Whops! Forgot to mention I will be using the reflector that came with the light fixture, it seems like a fair reflector showing multiple images of each bulb in the reflection, so a single reflector.


----------



## Adam C (Feb 7, 2013)

I would assume that if you have the bulbs 21" (18" from substrate plus 3" in the hood), you will likely be in the medium range. When I checked par values on my 40b at ~18" from substrate, the 4xT5HO deliver about 115mmol. 

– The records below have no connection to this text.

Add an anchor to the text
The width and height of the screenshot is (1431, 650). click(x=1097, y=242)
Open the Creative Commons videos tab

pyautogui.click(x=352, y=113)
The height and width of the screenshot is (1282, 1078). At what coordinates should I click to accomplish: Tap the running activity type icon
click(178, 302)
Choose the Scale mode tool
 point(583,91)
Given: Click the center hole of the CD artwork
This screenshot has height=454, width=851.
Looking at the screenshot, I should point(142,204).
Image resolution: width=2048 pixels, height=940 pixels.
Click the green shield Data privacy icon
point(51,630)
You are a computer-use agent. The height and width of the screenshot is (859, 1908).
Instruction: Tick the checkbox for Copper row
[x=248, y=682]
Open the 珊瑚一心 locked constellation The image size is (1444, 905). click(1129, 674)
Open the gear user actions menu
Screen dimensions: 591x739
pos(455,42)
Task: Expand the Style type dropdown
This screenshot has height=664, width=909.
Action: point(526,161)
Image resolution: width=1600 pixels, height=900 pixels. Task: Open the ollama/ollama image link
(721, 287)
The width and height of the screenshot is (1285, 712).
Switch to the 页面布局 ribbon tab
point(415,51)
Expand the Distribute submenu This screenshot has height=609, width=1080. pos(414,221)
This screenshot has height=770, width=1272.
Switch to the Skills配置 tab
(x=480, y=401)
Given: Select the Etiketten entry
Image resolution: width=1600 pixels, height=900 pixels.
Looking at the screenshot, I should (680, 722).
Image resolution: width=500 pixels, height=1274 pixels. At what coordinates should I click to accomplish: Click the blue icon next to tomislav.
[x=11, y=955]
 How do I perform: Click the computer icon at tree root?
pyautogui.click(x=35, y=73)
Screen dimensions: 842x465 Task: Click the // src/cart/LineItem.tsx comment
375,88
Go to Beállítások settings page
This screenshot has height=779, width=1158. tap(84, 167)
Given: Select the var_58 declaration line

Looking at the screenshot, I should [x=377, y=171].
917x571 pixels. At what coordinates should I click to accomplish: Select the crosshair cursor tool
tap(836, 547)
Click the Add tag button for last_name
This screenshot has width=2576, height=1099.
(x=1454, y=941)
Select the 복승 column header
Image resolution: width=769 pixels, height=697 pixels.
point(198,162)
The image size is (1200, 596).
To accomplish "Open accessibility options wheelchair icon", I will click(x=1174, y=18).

It should also be noted (for others since you are using quality bulbs) that bulbs can make a very big difference in light output. I tested 4 bulbs and found Wavepoint's Tropwave delivered around 25% more par over the Corallife bulbs tested.


----------



## Bacon (Jan 29, 2013)

Adam C said:


> the 4xT5HO deliver about 115mmol.
> par over the Corallife bulbs tested.


Are you talking about the 36" quad bulb model from Odyssea and are you using the ballasts that came with it?
I have found out that the ballasts form Odyssea fail to drive the bulbs at T5HO rating and more near T5NO ratings. On my home computer I have a link to the article where the ballast internals (Very inefficient and made cheaply) were replaced with a Work Horse model which raised the light levels dramatically.
Also I plan to grab some highly polished aluminum single bulb reflectors in hopes of getting as much light as possible to the plants.


----------



## Adam C (Feb 7, 2013)

Bacon said:


> Are you talking about the 36" quad bulb model from Odyssea and are you using the ballasts that came with it?


Sorry, I should have specified; I use 2x dual T5HO fixtures. One is Aquatic Life and the other Corallife.

I have another 40b that I use to grow plants and breed GBRxEBR and Peacock Gudgeons where I installed a 36" dual t5no from HD at 21" from substrate. Par values were low on this system until I added a reflector. Same holds true on a 20L with HD ballast. Quality reflectors can go a long way.

Mind you, it is a lot easier to maintain a tank at lower light levels than it is at higher light levels. And without having a par meter to test them, its really just a guesstimate about your levels.

If you google "par versus distance," you will find a good chart to get an idea of light levels.


----------